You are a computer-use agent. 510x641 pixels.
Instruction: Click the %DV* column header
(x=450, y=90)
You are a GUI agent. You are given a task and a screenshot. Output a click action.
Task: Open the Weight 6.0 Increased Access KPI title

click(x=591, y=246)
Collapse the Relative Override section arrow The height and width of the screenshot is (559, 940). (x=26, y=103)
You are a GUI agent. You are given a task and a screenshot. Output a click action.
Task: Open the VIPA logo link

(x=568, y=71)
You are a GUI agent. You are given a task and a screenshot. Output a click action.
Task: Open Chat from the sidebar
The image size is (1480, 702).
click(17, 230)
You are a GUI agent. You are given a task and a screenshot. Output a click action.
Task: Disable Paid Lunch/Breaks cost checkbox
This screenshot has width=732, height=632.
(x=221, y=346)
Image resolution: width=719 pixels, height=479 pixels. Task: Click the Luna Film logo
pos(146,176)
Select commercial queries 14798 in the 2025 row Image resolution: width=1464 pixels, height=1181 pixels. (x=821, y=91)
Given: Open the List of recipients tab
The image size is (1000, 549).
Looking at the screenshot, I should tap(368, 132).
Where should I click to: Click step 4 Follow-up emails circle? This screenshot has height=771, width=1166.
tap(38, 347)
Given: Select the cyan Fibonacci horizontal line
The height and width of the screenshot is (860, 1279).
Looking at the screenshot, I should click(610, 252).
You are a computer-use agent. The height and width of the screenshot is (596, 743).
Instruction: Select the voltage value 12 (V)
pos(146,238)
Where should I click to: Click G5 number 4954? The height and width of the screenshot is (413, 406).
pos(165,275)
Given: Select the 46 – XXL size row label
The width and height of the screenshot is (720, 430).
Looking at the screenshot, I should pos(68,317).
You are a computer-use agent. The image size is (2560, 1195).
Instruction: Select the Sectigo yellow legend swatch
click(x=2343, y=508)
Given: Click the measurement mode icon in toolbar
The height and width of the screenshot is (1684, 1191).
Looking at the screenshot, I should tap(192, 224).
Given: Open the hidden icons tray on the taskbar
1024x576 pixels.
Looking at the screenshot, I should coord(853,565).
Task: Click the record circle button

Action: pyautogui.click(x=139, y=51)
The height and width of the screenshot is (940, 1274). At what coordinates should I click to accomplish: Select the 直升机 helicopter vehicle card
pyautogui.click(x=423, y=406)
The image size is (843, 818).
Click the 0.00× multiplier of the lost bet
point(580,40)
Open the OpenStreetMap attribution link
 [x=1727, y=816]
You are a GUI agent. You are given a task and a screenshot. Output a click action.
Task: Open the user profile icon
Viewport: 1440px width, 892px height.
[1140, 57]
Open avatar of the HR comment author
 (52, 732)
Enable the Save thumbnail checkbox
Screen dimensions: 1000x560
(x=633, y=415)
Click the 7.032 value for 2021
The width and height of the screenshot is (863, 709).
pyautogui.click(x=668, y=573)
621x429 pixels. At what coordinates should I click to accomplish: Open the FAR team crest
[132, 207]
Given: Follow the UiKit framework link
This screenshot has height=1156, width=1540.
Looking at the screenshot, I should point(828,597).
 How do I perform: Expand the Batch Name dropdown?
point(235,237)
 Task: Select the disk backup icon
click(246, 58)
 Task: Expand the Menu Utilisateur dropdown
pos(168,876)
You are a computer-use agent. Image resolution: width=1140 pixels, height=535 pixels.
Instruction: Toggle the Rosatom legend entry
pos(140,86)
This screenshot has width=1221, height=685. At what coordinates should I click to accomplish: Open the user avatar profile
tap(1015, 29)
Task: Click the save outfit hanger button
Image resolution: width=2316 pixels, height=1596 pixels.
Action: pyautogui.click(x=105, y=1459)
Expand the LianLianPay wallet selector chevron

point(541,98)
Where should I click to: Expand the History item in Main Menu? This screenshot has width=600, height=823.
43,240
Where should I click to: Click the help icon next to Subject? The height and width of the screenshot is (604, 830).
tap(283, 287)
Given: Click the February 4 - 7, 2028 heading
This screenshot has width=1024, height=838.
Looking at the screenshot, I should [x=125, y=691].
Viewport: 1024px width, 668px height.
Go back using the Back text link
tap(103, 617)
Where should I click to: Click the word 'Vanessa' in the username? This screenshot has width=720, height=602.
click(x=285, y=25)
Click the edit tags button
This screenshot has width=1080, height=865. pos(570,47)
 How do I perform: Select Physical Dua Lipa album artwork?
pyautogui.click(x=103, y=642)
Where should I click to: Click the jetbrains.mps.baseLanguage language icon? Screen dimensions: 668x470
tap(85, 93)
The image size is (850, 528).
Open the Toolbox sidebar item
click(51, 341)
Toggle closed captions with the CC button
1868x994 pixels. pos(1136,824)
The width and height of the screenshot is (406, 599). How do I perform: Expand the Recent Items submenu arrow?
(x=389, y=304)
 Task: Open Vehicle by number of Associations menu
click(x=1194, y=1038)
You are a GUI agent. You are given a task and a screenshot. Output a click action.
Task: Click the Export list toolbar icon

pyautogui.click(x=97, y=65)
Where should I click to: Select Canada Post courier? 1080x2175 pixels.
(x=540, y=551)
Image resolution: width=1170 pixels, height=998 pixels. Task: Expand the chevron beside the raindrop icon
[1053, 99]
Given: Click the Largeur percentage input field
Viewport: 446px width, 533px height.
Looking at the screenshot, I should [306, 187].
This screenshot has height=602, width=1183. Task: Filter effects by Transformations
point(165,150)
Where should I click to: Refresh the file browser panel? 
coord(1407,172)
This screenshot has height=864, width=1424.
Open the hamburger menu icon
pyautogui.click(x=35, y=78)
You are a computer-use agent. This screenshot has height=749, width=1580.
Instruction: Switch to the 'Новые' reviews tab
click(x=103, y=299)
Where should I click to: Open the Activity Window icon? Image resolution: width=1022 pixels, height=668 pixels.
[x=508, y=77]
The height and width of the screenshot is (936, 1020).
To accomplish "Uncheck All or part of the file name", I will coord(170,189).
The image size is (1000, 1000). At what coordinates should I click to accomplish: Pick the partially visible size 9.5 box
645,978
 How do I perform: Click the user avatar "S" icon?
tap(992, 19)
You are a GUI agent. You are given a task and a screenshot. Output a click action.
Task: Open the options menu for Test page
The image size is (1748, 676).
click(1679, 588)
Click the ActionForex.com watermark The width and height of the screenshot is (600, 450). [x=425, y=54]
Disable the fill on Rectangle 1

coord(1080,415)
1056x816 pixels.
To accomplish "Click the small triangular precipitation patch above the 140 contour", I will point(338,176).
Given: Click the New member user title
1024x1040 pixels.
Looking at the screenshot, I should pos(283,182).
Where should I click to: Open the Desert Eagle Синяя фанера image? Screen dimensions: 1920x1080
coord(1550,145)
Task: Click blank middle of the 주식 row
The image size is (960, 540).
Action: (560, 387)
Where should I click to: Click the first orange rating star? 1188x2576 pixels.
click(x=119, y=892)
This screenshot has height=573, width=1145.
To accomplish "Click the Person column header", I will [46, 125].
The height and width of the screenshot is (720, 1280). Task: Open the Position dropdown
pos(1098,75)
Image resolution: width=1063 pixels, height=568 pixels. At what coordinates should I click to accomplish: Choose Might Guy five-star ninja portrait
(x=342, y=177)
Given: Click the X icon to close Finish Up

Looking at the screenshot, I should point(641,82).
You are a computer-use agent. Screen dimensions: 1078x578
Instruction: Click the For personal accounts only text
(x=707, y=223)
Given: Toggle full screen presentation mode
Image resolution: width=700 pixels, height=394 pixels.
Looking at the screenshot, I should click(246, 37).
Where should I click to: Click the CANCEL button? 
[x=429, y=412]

+===+

Try it:
All lines above from the one with "The height and width of the screenshot is (860, 1279)." to the one with "You are a computer-use agent. The image", inclusive, should be copied exactly, and no other lines.

Response to this exercise:
The height and width of the screenshot is (860, 1279).
Looking at the screenshot, I should click(610, 252).
You are a computer-use agent. The height and width of the screenshot is (596, 743).
Instruction: Select the voltage value 12 (V)
pos(146,238)
Where should I click to: Click G5 number 4954? The height and width of the screenshot is (413, 406).
pos(165,275)
Given: Select the 46 – XXL size row label
The width and height of the screenshot is (720, 430).
Looking at the screenshot, I should pos(68,317).
You are a computer-use agent. The image size is (2560, 1195).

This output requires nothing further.